■ **Stored data**
Start of Block

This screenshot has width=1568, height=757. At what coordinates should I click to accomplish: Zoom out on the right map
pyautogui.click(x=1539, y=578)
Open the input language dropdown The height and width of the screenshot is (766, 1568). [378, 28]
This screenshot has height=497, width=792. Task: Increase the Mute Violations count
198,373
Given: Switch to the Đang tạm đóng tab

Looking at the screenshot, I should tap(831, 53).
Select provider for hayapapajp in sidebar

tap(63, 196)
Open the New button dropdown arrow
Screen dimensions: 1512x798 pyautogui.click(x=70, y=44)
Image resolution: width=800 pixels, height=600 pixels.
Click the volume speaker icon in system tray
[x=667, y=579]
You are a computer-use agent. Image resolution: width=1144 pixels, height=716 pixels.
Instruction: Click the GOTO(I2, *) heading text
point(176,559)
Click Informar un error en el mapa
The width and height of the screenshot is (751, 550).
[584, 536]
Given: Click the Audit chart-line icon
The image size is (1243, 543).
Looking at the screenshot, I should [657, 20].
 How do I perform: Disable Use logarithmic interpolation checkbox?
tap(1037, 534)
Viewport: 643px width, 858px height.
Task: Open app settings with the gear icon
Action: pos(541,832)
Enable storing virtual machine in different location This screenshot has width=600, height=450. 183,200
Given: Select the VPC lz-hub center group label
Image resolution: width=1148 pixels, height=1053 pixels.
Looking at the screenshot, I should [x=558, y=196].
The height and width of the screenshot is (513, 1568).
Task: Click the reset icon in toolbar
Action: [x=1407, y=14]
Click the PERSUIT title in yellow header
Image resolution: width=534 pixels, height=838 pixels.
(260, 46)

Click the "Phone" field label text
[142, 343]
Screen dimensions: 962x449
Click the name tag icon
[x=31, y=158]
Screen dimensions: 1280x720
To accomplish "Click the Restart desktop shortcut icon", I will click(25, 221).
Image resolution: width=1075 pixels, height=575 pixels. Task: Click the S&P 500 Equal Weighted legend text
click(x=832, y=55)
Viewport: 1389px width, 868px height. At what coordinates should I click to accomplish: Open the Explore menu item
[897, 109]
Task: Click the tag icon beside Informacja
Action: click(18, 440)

End of Block

■ **Exercise description**
Above are some records. Print them all exactly.

■ **Output of the exercise**
This screenshot has width=1568, height=757. At what coordinates should I click to accomplish: Zoom out on the right map
pyautogui.click(x=1539, y=578)
Open the input language dropdown The height and width of the screenshot is (766, 1568). [378, 28]
This screenshot has height=497, width=792. Task: Increase the Mute Violations count
198,373
Given: Switch to the Đang tạm đóng tab

Looking at the screenshot, I should tap(831, 53).
Select provider for hayapapajp in sidebar

tap(63, 196)
Open the New button dropdown arrow
Screen dimensions: 1512x798 pyautogui.click(x=70, y=44)
Image resolution: width=800 pixels, height=600 pixels.
Click the volume speaker icon in system tray
[x=667, y=579]
You are a computer-use agent. Image resolution: width=1144 pixels, height=716 pixels.
Instruction: Click the GOTO(I2, *) heading text
point(176,559)
Click Informar un error en el mapa
The width and height of the screenshot is (751, 550).
[584, 536]
Given: Click the Audit chart-line icon
The image size is (1243, 543).
Looking at the screenshot, I should [657, 20].
 How do I perform: Disable Use logarithmic interpolation checkbox?
tap(1037, 534)
Viewport: 643px width, 858px height.
Task: Open app settings with the gear icon
Action: pos(541,832)
Enable storing virtual machine in different location This screenshot has width=600, height=450. 183,200
Given: Select the VPC lz-hub center group label
Image resolution: width=1148 pixels, height=1053 pixels.
Looking at the screenshot, I should [x=558, y=196].
The height and width of the screenshot is (513, 1568).
Task: Click the reset icon in toolbar
Action: [x=1407, y=14]
Click the PERSUIT title in yellow header
Image resolution: width=534 pixels, height=838 pixels.
(260, 46)

Click the "Phone" field label text
[142, 343]
Screen dimensions: 962x449
Click the name tag icon
[x=31, y=158]
Screen dimensions: 1280x720
To accomplish "Click the Restart desktop shortcut icon", I will click(25, 221).
Image resolution: width=1075 pixels, height=575 pixels. Task: Click the S&P 500 Equal Weighted legend text
click(x=832, y=55)
Viewport: 1389px width, 868px height. At what coordinates should I click to accomplish: Open the Explore menu item
[897, 109]
Task: Click the tag icon beside Informacja
Action: click(18, 440)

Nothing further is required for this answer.